We’ve shared stories from Prishtina to Brussels where citizens mobilise themselves against injustice; from Wollongong to Rotterdam where communities turn themselves into families; from Venice to Tbilisi where individuals let their reflective thoughts wander. With our mobilities limited and our bodies contained, a new proximity emerges: it is a sense of proximity among us when the physical adjacence disappears. As citizens from cities around the world show, this human proximity encourages us to empathise with struggles we tend to overlook (Antwerp/Iran), acknowledge our privileges (Italy), care for vulnerable groups in society (the Netherlands), make some fun in times of despair (Kolkata), and think about our differences and similarities (Seoul). Such a sense of proximity encourages individuals and initiatives alike to make change possible as we are given the premise to feel others. Click on the links to read last week's highlighted articles.
Picture collage of pictures of stories published on our website.

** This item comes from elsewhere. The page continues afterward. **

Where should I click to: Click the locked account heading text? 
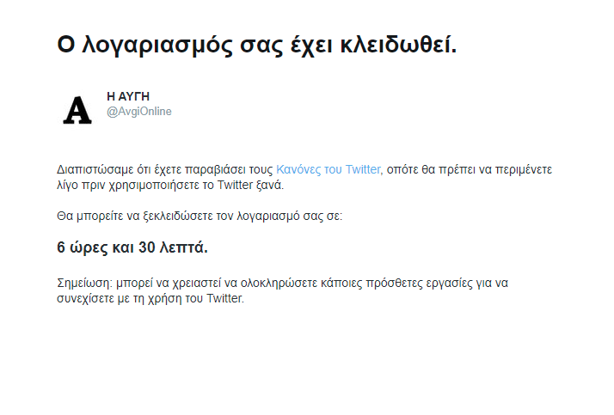(x=257, y=45)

Nevertheless, this much-needed proximity has been absent in political leadership dealing with Covid-19 so far. Parliaments around the world have gotten bogged down in short-sighted thinking and nativist instincts - there’s far from a consensus on which guidelines to follow, measures to implement or best practices to adopt. Against the backdrop of the reinstatement of national borders across Europe, its leaders have clashed over how to pull Italy’s and Spain’s economies through this crisis. In the US, the Governor of New York Andrew Cuomo pushed back hard against the idea raised by President Donald Trump of easing restrictions from mitigation efforts in an effort to revive the national economy.
Yet, in some of the places where this consensus is found, the protection of human rights is at stake. In Brazil, President Jair Bolsonaro contradicted his own health ministry by urging people to return to work and schools, risking the reinforcement of precariousness and urban segregation in many ways, a concern which was shared with us in a story from Rio de Janeiro. The measures adopted to stop the spread of the virus in Shanghai, China has advanced the implementation of surveillance technology, as raised in another story we received.
Across the globe, we see local, citizen-driven actions promoting human dignity sprout. Italians are taking to their balconies to sing patriotic and uplifting songs, people across Spain open their windows to applaud and call out "Viva los medicos" – long live doctors. However, societies can also learn from practices originating from the Global South on how to cope with Covid-19 based on past challenges. The SuSana Distancia cartoon character from Mexico is an example of such a local initiative. Originally developed for the 2009 swine flu, the campaign is still successful in encouraging solidarity and promotion of social distancing more than 10 years later.
Local and national efforts seem to lack the international connection and coordination that our initiative is trying to foster and that citizens around the world seem to be reaching for. As a result, ideas and practices do not succeed in traveling beyond city limits and country borders. The pandemic doesn’t stop at borders, but so far many of the efforts to cope with it do. That’s why it is a critical moment for us to pursue global solidarity.
'The pandemic doesn’t stop at borders, but so far many of the efforts to cope with it do'
Global solidarity has been at the core of our initiative from its very start. We strongly believe that this crisis won’t be solely solved in laboratories or through conference calls between world leaders. Global solidarity does not only require the commitment of political leaders on the international level but the exchange and harmonisation of local actions and initiatives as well. Therefore, we provide a space for the interaction, connection and promotion of narratives from across the world: stories that present lived experiences and alternative perspectives from different cultural and geographical contexts.
The stories shared on our platform not only inform, expose and educate us about alternative and inspiring actions and practices; they promote solutions for resilience and recovery as well. It is one step towards building such a space of encounters and promoting global solidarity by fostering interaction, connection, and promotion of acts of humanity, big and small, in communities and across borders.